=== Work to be completed ===
Reproduce the records that follow exactly; any picture among them stays out.

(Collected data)
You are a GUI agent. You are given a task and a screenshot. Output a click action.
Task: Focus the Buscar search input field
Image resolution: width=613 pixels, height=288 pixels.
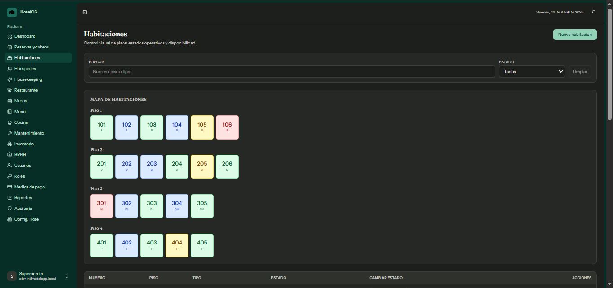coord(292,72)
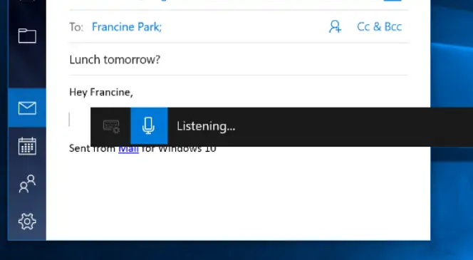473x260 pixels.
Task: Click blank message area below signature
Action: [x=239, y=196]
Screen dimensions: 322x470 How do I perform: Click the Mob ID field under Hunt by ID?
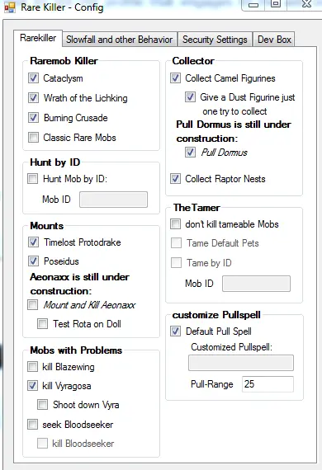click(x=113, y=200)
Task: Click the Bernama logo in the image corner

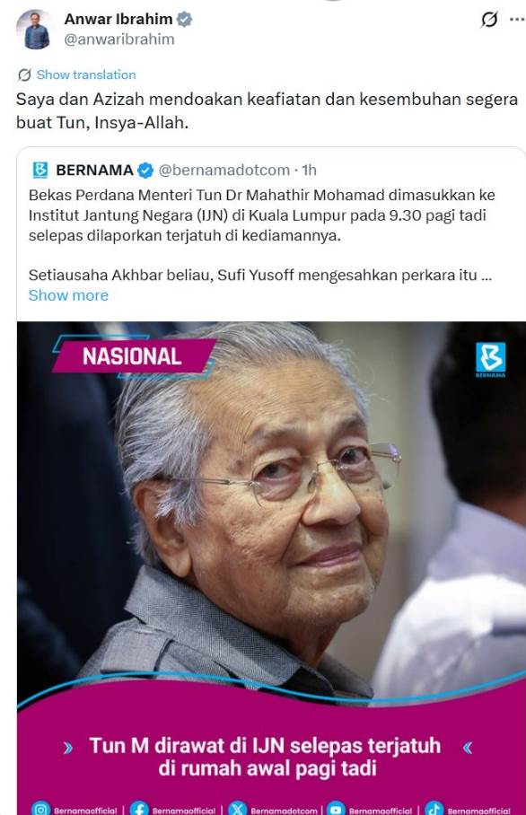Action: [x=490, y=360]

=== Written solution ===
You are a GUI agent. You are given a task and a screenshot. Output a click action.
Task: Focus the Buscar search input field
Image resolution: width=613 pixels, height=288 pixels.
coord(292,72)
473x260 pixels.
Task: Click blank message area below signature
Action: [x=239, y=196]
Screen dimensions: 322x470 How do I perform: Click the Mob ID field under Hunt by ID?
click(x=113, y=200)
Task: Click the Bernama logo in the image corner

Action: [x=490, y=360]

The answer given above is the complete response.